**OBJECTIVE**.
Rewrite the entries below with "battery indicator" replaced by "Wi-Fi icon" and everything else left unchanged. Leave the pictures out of your answer.

**RECORDS FOR THE EXERCISE**.
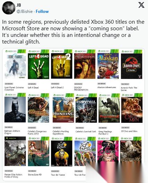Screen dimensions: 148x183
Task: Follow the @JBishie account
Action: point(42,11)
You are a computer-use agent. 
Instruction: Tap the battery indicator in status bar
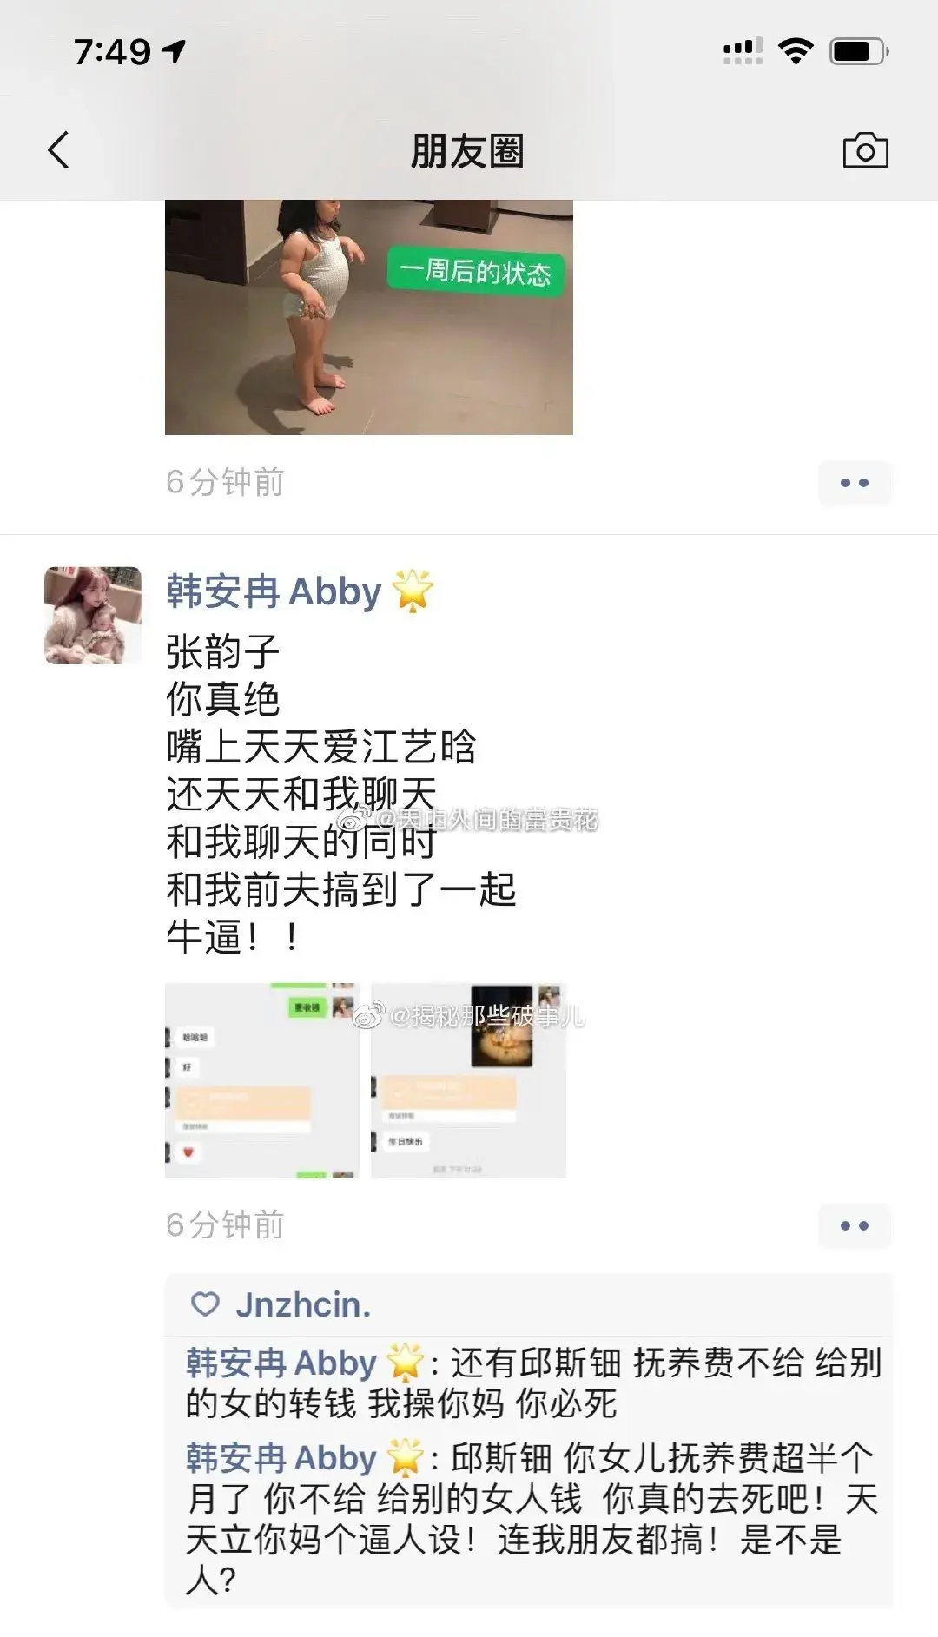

**CORRECT RESPONSE**.
Screen dimensions: 148x183
Task: Follow the @JBishie account
Action: point(42,11)
You are a computer-use agent. 
Instruction: Tap the Wi-Fi icon in status bar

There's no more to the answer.